Monday, July 21, 2014



Near Print Beyond Paper

-PDFs were created to replace faxes as a means of sending and viewing information. Faxes were unreliable and could not efficiently transmit documents. PDFs were more convenient because they were a way to digitally send full documents and graphics. They are "easy to send, quick to download, cheap to store, and a snap to open"  (pg 125 of reading).

-PDFs are a great way to digitally contain online archives and would foster online libraries. Before PDFs really kicked off, Adobe published a promotional book that described how frustrating the world of offices dependent on paper was. They helped readers to imagine an efficient world without fax jams and colossal paper waste.

-The article also expresses the frustration users encounter with the inability to control a PDF. You cannot edit, excerpt, or annotate. You may only use a hand icon to scroll around the document and read. Users describe being unable to copy text and paste it into a word document (an essential task for anyone who reads and interacts with information). It is also frustrating to have to open every PDF separately and the text is very clunky.

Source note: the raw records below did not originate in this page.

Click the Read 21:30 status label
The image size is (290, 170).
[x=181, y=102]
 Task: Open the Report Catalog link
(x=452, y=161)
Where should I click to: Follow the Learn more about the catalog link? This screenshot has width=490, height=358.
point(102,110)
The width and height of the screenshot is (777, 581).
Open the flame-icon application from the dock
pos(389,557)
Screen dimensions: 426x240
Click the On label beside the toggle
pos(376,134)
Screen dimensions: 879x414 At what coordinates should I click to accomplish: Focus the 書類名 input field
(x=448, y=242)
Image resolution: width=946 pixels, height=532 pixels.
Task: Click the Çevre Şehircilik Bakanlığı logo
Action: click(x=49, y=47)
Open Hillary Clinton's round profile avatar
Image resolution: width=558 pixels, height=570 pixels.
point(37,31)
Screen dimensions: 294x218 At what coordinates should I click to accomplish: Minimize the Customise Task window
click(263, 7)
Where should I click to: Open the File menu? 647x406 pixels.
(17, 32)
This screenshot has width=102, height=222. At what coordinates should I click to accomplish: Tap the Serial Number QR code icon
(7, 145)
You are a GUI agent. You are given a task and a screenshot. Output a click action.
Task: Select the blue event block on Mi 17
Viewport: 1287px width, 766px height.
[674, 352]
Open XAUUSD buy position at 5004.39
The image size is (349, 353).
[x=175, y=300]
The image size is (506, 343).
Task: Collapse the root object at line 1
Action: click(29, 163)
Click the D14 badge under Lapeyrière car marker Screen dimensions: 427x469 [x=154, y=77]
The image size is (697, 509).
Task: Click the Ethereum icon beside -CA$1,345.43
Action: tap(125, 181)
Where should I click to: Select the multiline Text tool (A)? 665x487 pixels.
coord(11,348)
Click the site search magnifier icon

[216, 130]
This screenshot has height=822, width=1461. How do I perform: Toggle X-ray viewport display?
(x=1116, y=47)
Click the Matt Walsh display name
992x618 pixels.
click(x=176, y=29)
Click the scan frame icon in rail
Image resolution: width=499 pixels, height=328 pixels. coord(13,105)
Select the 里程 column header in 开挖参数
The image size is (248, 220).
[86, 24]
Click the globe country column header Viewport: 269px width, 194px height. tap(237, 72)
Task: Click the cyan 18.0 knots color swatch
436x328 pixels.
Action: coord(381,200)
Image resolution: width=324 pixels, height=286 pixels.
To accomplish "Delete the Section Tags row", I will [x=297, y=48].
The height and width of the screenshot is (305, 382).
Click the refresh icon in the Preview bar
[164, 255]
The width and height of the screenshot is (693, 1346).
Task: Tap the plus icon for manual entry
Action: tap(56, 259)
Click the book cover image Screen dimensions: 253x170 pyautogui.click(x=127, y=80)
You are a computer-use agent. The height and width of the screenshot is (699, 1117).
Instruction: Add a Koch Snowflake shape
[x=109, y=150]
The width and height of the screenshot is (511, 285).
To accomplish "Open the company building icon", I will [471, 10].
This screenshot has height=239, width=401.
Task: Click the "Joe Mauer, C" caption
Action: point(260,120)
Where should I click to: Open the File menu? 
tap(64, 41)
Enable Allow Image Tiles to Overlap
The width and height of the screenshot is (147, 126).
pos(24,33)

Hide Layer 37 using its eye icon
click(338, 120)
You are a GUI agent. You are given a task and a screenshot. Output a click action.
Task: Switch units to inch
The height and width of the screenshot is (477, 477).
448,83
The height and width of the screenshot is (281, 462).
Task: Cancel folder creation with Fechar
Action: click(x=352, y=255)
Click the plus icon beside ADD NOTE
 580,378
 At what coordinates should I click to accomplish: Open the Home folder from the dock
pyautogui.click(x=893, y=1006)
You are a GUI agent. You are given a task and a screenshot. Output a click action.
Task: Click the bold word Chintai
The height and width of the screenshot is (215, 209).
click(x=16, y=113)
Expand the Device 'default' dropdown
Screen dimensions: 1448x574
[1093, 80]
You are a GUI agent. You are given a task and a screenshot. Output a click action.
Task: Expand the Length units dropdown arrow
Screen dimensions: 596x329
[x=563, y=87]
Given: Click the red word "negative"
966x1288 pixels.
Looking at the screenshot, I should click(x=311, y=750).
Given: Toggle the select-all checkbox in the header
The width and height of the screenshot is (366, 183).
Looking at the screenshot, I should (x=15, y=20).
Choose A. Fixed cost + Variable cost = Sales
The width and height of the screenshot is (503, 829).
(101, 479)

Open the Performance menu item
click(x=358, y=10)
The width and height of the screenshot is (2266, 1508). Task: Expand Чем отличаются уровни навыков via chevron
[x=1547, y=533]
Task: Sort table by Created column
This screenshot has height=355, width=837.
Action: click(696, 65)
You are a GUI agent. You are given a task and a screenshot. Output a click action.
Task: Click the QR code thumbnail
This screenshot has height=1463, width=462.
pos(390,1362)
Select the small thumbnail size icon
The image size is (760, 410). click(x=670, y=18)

Comment: I have a lot of problems with PDF in my personal life because of how awkward the format is, it's hard to navigate, and inconvenient to use on your phone or inside of a web browser. However, in the workplace PDF is an essential tool and makes things a LOT easier. I worked for a company that considered themselves to be "paperless" and every document that came into the office was scanned and turned into a PDF and then recycled. We had a digital archive of our client's information that made retrieving information and printing it out really simple.

Question: Does PDF need to be changed or updated? It really is meant to only be a picture form of a document and has succeeded as such. Do we need to be able to interact more and navigate PDFs easier when we have the ability to do this through other programs like Word Processors?